0

I have to implement the steepest descent method and test it on functions of two variables, using Matlab. Here's what I did so far:

x_0 = [0;1.5]; %Initial guess
alpha = 1.5; %Step size
iteration_max = 10000;
tolerance = 10e-10;

% Two anonymous function to compute 1st and 2nd entry of gradient
f = @(x,y) (cos(y) * exp(-(x-pi)^2 - (y-pi)^2) * (sin(x) - 2*cos(x)*(pi-x)));
g = @(x,y) (cos(x) * exp(-(x-pi)^2 - (y-pi)^2) * (sin(y) - 2*cos(y)*(pi-y)));

%Initiliazation
iter = 0;
grad = [1; 1]; %Gradient

while (norm(grad,2) >= tolerance)
    grad(1,1) = f(x_0(1), x_0(2));
    grad(2,1) = g(x_0(1), x_0(2));
    x_new = x_0 - alpha * grad; %New solution
    x_0 = x_new %Update old solution
    iter = iter + 1;

    if iter > iter_max
        break
    end
end

The problem is that, compared to for example the results from WolframAlpha, I do not obtain the same values.
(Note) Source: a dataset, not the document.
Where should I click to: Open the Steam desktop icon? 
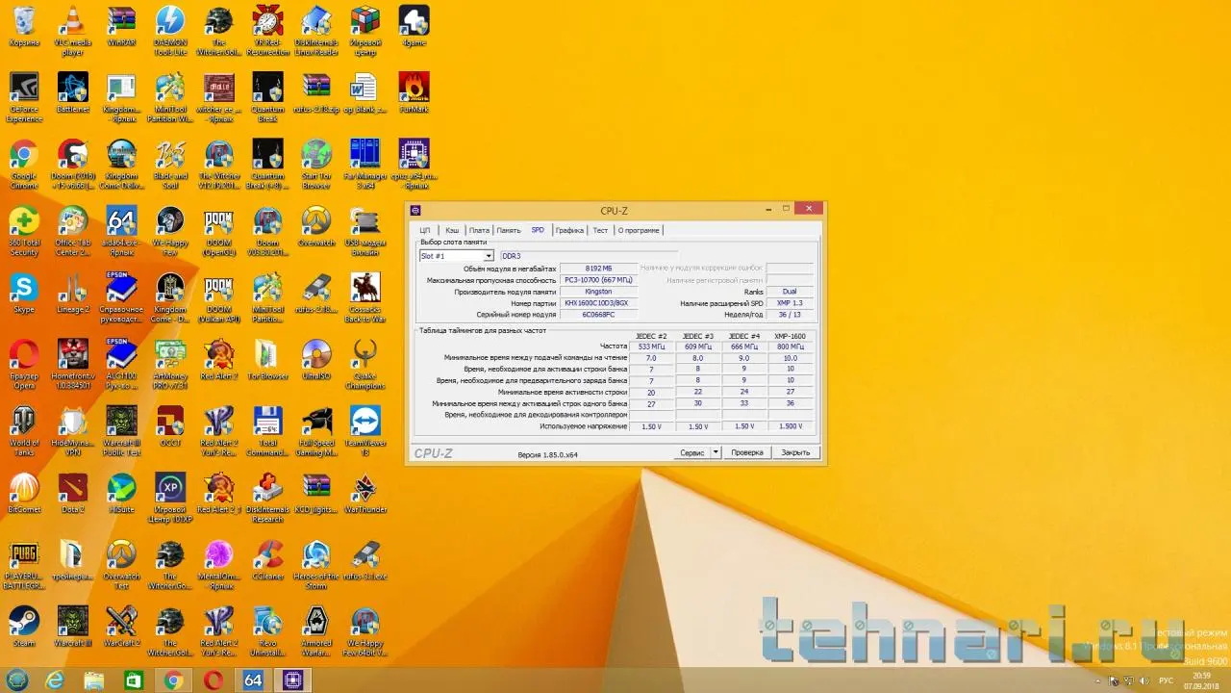click(24, 621)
For this particular function, I should obtain either (3.14,3.14) or (1.3,1.3) but I obtain (0.03, 1.4).

wrong_path
  • 376
  • 1
  • 6
  • 18

1 Answers1

0

You should know that this method is a local search and thus it can stuck in local minimum depending on the initial guess and step size.
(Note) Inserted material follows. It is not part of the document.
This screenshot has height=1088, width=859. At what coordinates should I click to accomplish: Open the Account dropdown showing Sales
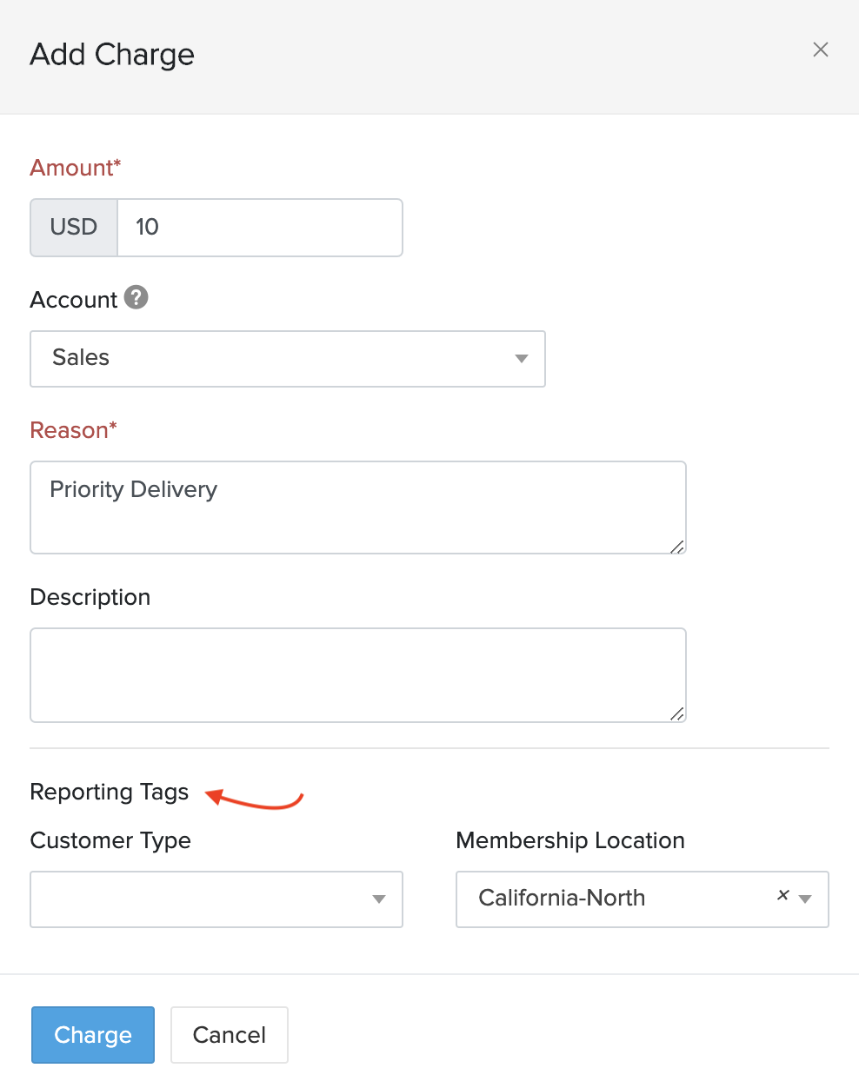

  • With a different initial guess, it will find a different local minimum.

  • Step size is important because a big stepsize can prevent the algorithm from converging. A small stepsize makes the algorithm really slow. This is why you should adapt the size of the steps as the function value decreases.

Always it is a good idea to understand the function you want to optimize by plotting it (if possible). The function you are working with looks like this (in range [-pi pi]):

enter image description here

with the following parameter values you will get to the local minimum you are looking for.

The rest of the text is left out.